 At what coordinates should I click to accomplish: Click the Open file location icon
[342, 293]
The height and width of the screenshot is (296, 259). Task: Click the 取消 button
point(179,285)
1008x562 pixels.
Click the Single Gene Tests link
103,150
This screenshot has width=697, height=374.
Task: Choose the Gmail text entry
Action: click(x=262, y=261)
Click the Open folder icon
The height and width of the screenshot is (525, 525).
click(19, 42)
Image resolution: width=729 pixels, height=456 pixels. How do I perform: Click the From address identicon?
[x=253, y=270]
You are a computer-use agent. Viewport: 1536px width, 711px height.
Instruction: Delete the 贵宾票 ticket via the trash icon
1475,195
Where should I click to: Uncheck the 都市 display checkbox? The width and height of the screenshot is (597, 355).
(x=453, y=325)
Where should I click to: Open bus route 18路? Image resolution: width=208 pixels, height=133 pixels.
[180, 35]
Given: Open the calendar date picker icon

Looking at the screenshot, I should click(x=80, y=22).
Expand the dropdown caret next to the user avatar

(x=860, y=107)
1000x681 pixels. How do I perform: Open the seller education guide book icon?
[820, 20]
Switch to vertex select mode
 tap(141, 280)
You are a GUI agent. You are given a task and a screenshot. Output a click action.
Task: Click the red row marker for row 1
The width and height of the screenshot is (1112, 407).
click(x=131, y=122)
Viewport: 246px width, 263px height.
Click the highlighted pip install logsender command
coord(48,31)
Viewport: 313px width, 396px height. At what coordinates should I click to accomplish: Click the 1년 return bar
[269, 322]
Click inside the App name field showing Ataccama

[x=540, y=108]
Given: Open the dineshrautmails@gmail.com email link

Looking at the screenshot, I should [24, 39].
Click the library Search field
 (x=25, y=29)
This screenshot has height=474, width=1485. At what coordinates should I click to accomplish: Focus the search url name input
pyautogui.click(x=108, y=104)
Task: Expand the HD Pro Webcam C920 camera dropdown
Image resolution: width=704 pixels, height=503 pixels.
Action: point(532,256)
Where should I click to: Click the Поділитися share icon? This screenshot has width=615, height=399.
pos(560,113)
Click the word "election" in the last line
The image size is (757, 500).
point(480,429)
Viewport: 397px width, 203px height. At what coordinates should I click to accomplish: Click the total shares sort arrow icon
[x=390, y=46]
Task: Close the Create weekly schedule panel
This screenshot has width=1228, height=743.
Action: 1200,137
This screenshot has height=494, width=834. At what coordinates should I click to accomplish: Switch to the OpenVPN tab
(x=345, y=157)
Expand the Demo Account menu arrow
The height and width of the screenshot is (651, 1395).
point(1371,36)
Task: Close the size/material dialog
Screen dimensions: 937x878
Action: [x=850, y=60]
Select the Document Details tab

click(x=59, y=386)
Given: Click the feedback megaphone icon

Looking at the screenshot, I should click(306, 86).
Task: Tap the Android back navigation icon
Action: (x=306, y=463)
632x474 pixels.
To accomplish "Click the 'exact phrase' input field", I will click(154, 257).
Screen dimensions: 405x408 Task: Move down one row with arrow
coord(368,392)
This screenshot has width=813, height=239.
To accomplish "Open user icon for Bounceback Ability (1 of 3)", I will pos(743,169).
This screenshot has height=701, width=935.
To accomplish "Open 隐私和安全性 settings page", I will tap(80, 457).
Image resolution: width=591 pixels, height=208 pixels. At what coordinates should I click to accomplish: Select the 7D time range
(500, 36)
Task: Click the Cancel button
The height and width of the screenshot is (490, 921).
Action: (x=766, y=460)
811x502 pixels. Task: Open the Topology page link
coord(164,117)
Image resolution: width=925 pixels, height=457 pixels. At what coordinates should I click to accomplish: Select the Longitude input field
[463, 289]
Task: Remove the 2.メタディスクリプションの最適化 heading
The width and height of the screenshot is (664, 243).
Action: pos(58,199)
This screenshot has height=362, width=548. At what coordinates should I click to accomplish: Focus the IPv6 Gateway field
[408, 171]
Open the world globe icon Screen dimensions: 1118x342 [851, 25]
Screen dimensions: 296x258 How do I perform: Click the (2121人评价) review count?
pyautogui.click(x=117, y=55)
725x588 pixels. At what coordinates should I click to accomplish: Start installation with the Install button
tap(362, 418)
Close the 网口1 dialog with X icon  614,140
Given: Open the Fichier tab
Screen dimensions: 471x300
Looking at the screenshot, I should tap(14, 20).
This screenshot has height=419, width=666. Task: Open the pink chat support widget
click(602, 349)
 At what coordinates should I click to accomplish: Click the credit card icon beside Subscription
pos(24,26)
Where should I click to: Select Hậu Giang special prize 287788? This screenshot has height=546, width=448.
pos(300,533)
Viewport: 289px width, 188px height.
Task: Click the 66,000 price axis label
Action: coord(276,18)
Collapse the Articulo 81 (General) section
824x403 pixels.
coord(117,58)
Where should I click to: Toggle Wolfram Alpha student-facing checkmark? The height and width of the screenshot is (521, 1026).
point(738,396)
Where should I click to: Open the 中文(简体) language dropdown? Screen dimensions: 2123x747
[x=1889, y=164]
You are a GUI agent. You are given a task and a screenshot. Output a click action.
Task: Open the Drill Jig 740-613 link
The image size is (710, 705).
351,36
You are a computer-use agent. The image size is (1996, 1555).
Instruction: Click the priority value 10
══════════
**WHAT THIS TASK INVOLVES**
Go through the data and gather every line that holds "agent".

**SOLUTION FOR THIS TASK**
You are a computer-use agent. Viewport: 1536px width, 711px height.
You are a GUI agent. You are given a task and a screenshot. Output a click action.
You are a GUI agent. You are given a task and a screenshot. Output a click action.
You are a computer-use agent. The image size is (1996, 1555).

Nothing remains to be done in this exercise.